As if that wasn’t enough, he produces far less lactic acid than the average person. Lactic acid is the agent in the body the produces muscular fatigue. The burning sensation you feel in your muscles after extreme exertion is the result of lactic acid buildup. After a world record performance in the 100m fly, the lactate levels in Phelps’ blood were measured at 5.6 millimoles, about half of the average amount found in other elite swimmers, nevermind the average non-athletic person.
These are all advantages that Phelps enjoys every time he gets in the pool, and he has not done a single bit of work for any of them. This is not to say that Phelps has not put in hours upon hours in the pool physically conditioning himself and perfecting his technique, and for that he deserves all the credit in the world, but somehow I doubt that he would be the most decorated Olympic athlete of all time without this host of genetic advantages.
Furthermore, as an American, Phelps comes from one of the most affluent countries in the world. There is hardly a city in the United States where one cannot find a standard Olympic size pool. Most American children learn how to swim at some point. Even if you don’t realize it, that’s a massive competitive advantage in the Olympics. If you don’t believe me, then watch this story about Yusra Mardini, a Syrian refugee who is swimming in this year’s Olympics for the refugee team. Syria is an impoverished war torn nation, one where swimming is not very high on the priorities list. The best training Mardini got before she got to Berlin was dragging an overcrowded sinking boat through the Mediterranean Sea for three hours on her way to Turkey.
Unfortunately, it almost doesn’t matter how much Mardini practices; she will still be at a significant competitive disadvantage. Simply because of the simple fact that she was born in the wrong part of the world, her performance as a swimmer will be diminished.
The fact is that Olympic competition is not now and never has been fair.
Fairness in world-class athletic competition is a complete and utter illusion. A whole host of factors out of the control of athletes control their performance: country of origin, affluence and genetics all play a role. Fairness is a kind of romantic illusion that surrounds amateur sports, but it does not now nor has it ever actually existed.
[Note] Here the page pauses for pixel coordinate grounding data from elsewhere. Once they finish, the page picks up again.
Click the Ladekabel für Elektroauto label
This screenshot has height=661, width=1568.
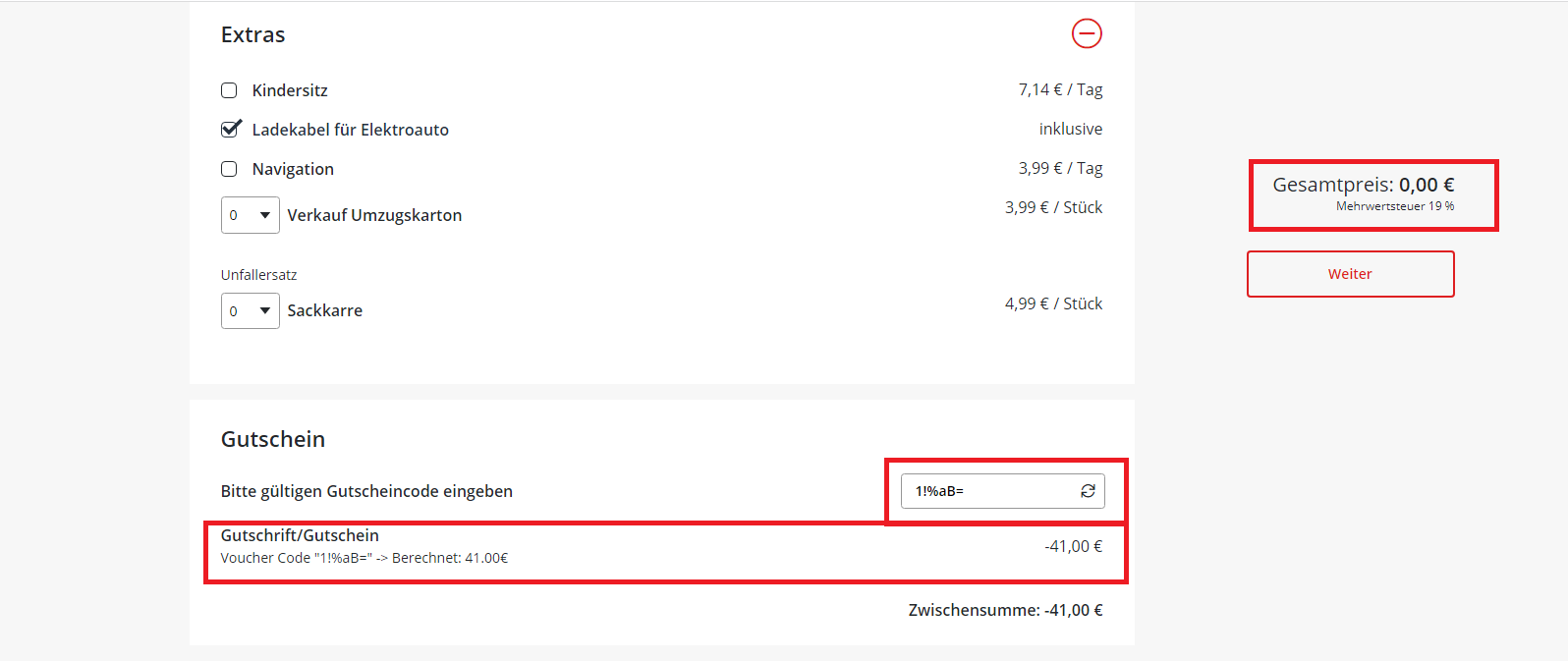pyautogui.click(x=350, y=130)
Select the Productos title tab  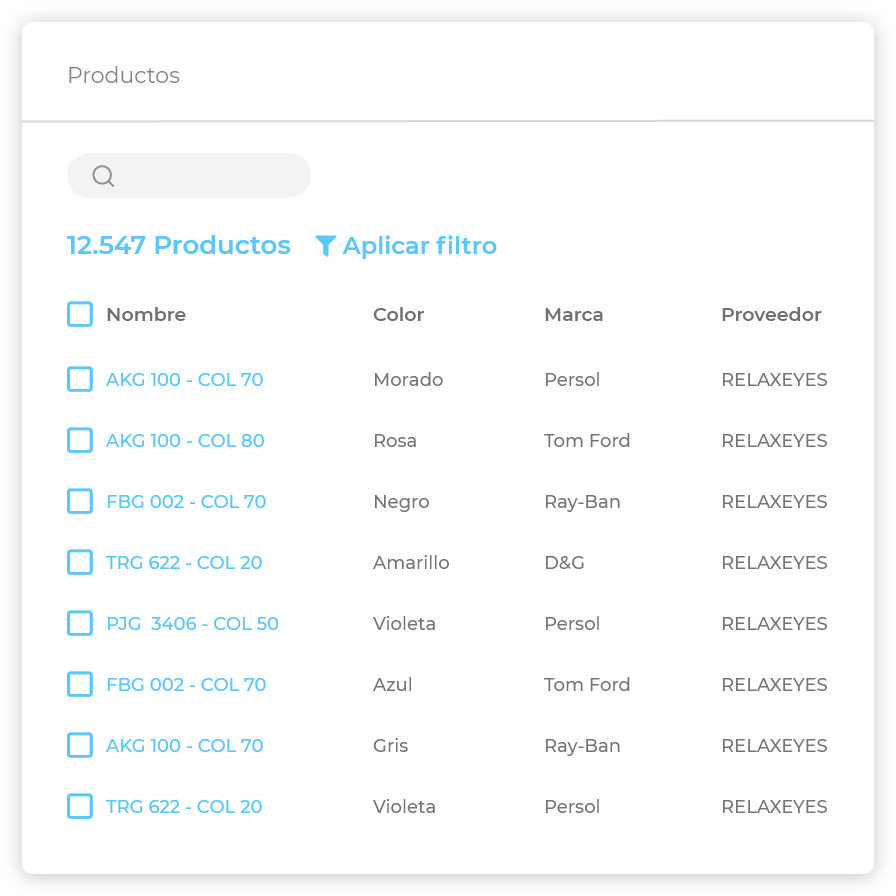tap(123, 76)
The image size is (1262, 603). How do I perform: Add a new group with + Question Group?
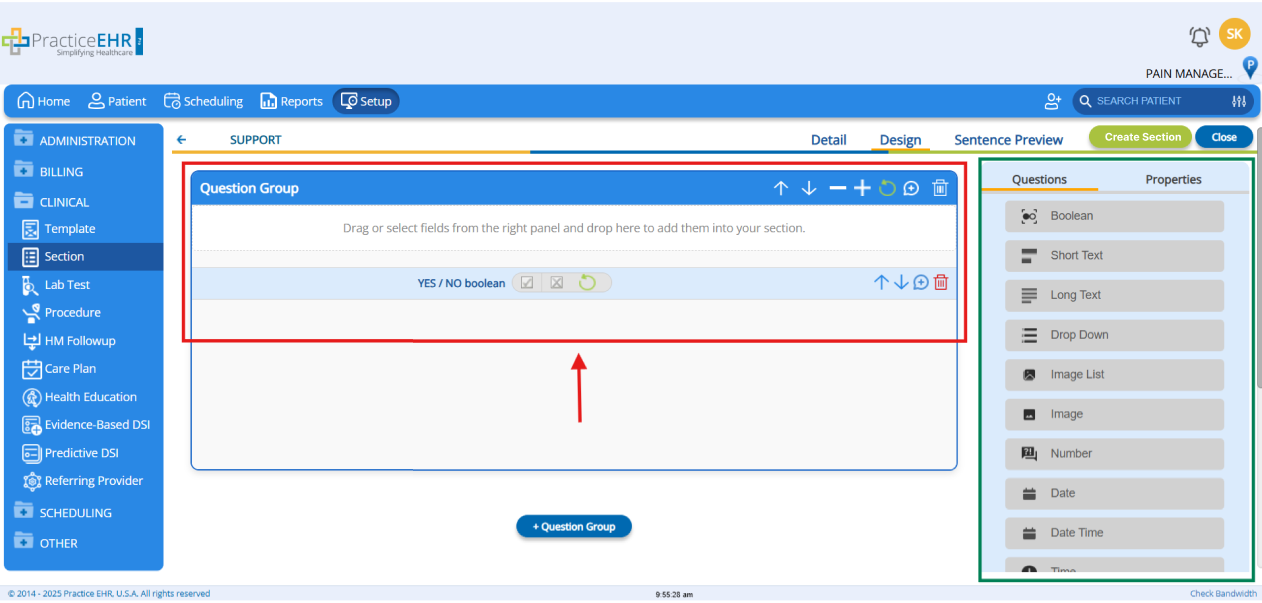(x=574, y=527)
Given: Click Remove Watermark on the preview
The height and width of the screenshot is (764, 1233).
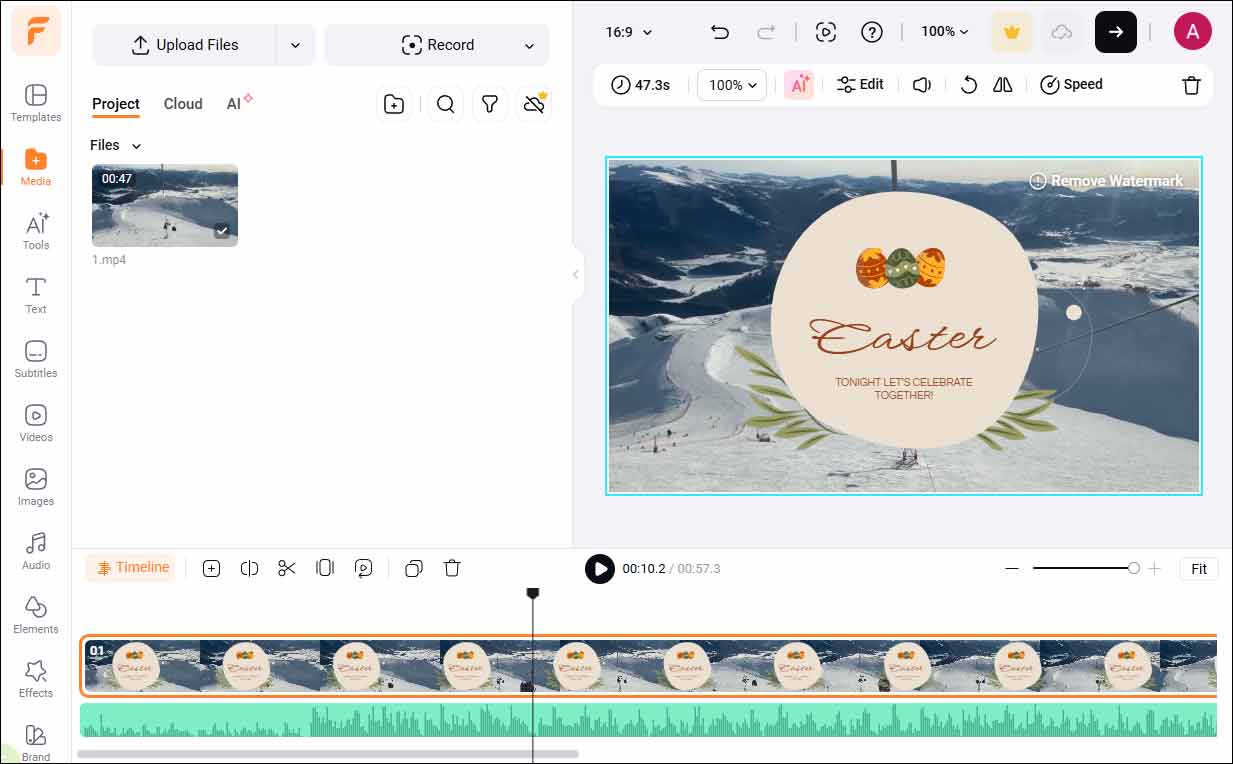Looking at the screenshot, I should [x=1107, y=181].
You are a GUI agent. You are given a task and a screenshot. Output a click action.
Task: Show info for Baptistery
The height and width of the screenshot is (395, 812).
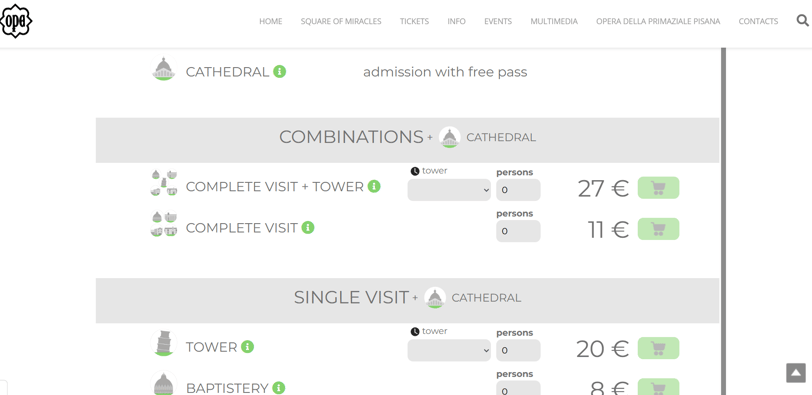[x=279, y=387]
Therefore the way the rules are configured right now is completely self-contradictory. On the one hand, the Olympic committee excoriates Russian athletes for doping to achieve an unfair advantage, but on the other hand completely ignores the other ways in which Olympic competition is completely unfair.
In my view, they need to go one of two directions; either they must allow doping and accept unfairness in athletic competition as inherent, or they must ban doping but attempt to eliminate unfairness in athletic competition entirely. It almost doesn’t matter to me which way they go, but this denial of unpleasant realities cannot continue.